BPEA Credit raised INR 5bn (then USD 90m) for its debut fund in 2011 under Religare. All 21 deals are now fully realised, with a gross IRR of 17%. Fund II, which included onshore and offshore LPs, closed on USD 135m in 2017. Eight out of 16 investments have been realised and IRR is tracking at 17%.
The larger Fund III corpus reflects the track record, the maturity of the platform – BPEA Credit has a 28-strong team, and all its investment and fund management operations are run internally – and the size of the investment opportunity, according to Kanchan Jain, a managing director at the firm.
“When you look at everything that has driven the growth of direct lending and performing credit globally, it’s much the same in India.

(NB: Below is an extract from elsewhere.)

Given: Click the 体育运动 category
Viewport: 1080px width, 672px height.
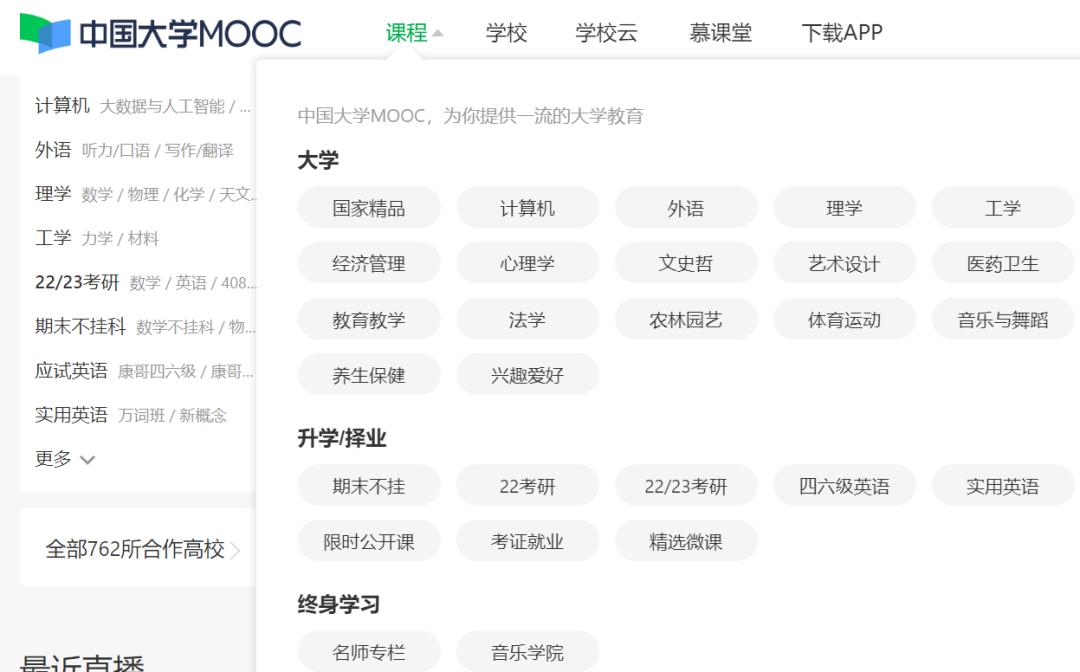Looking at the screenshot, I should [845, 319].
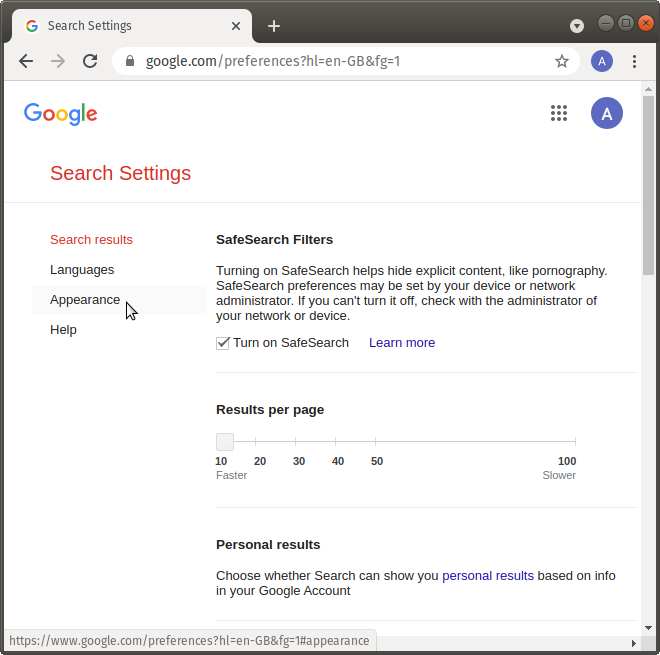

Banks are predominantly vanilla, wholesale lending institutions, and exiting the customised structured credit space," she said.
"There is a huge opportunity for private debt to provide that growth capital. In developed markets, the liquidity premium is around 100 basis points, but in India, it’s nearly 350-450 basis points. We aren’t taking a huge amount of risk, we are supporting sectors with a lot of underlying growth, and we are getting high teens returns from secured debt.”
BPEA Credit will retain its existing name. Moreover, Jean Eric Salata, CEO of BPEA and now head of the combined operation in Asia, retains an ownership stake in the GP and remains an LP in the fund.
Canada Pension Plan Investment Board (CPPIB) participated as an anchor LP in Fund III, with additional contributions coming from institutional investors across Asia and North America, including pension funds. The International Finance Corporation signed off on a USD 40m commitment earlier this year, noting in a disclosure that the target was USD 500m.
“They see opportunities in mid-market performing credit, but they recognise the need for an on-the-ground presence – having a large team to think about the underwriting and situations that are more nuanced than large, structured transactions,” Jain said, in reference to participation by larger LPs.
BPEA Credit’s strategy has always been focused on performing credit. The team has seen non-banking financial companies (NBFCs) rise to prominence as credit providers to small businesses, reach crisis point as banks withdrew financing following the collapse of IL&FS, and mount a gradual revival. Its belief in fund products – which don’t rely on bank financing – is undimmed.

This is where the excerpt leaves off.